Conceived over the summer of ’08 as a fourth quarter game-changer, Maroon 5’s Call and Response inexplicably gathered such disparate talents as Of Montreal and Deerhoof, Just Blaze, Pharrell Williams, Cool Kids, and Cut Copy together, in the same place. Here now, for the first time, is the story of the making of the album. Some of the characters may in fact be fictional; all of the quotes are complete fantasy.–Chris Ryan

Terry “Doc” Eagleton [Maroon 5 manager]: The idea came some sorry late-summer Saturday night. Me and Walt, M5’s A&R were out with an intern named Leslie, trying to see the bright lights. The Cuervo Gold; the fine Colombian. We were plotting the jump to Santos, and wondering for the 38th time how all the women in New York City agreed, simultaneously, to tuck their jeans into their boots. Leslie starts singing faux-falsetto, “you keep me coming back for more.” Her phone rings. It’s a home-made midi file ringtone of Cut Copy’s “In Ghost Colours,” and–rush of blood to the head time–the idea hits.

Walt “All About the” Bejamin-Brezhner: : Everybody likes “all types of stuff,” and nobody doesn’t like Maroon 5.And what if there was an excuse for all types of stuff to be on one record? And what if Maroon 5 was the ostensible reason for this gathering of tribes that are frequently found on the same MP3 blog but have never yet shared the same physical space?

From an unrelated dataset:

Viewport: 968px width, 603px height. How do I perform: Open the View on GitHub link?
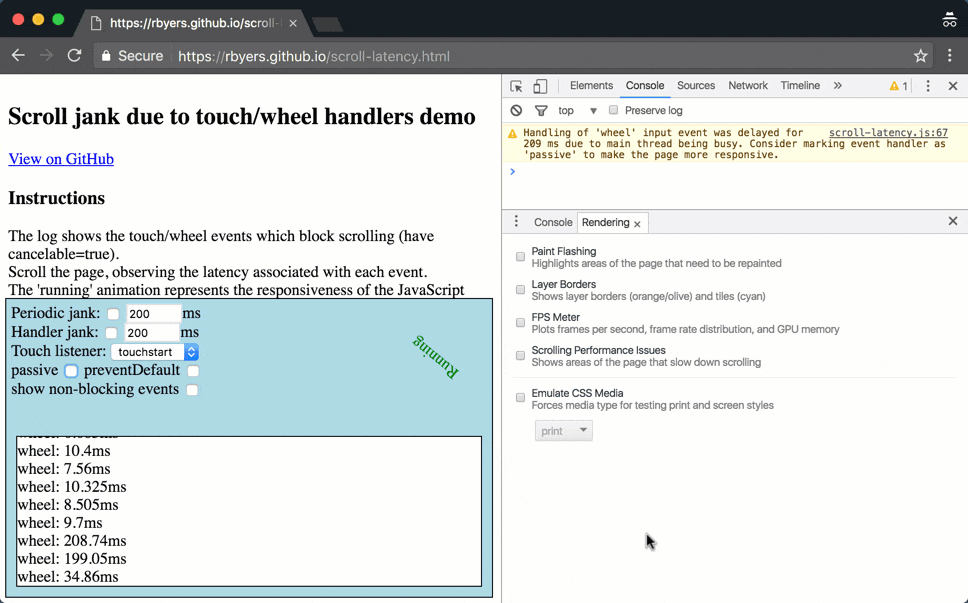point(60,159)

Eagleton: It was an iTunes playlist from a Sarah Lawrence sophomore masquerading as a physical product. Nobody goes to Pitchfork because Chicago is the Paris of the Rust Belt. Fuck no! They go to hear W.C. perform all of Ghetto Heisman in a field because it’s real and it’s happening. And it doesn’t even matter how it sounds because you were there and that’s what you’ll remember. That was the guiding philosophy behind the album.

Benjamin_Brezhner: We got pretty much everyone we were gunning for except for David Foster and Thomas Brinkmann.

Eagleton: Who gave a fuck what it sounded like! They could’ve gotten whoever they wanted as long as they fit this elegant equation of artists. Cool Kids?! Fine! Jay & The Americans?! Sure!

Chuck English [Cool Kids]: Text is malleable.

Pharrell Williams: I’ve been trying to sound like Maroon 5 since before there was a Maroon 5 so you can imagine this was some circle of life shit wherein I got to play Simba.

Just Blaze: I was salty about Brinkmann dropping out; that was actually the big draw for me. So, between you me and Google, I kinda phoned it in with a Saigon demo from ’04.

Adam Levine [Maroon 5]: I really like wall-climbing to Holdy Paws. That was my rationale for the project. I was also curious to see what people would do with our songs; what jewels would be wrought from such raw materials.

Benjamin-Brezhner: The Cut Copy remix sounds like what you would want being in a cab with a girl with her jeans tucked into her boots going out for the weekend, trying to make tonight a wonderful thing to sound like. Which is to say, it sounds like New Order. Shuffle on.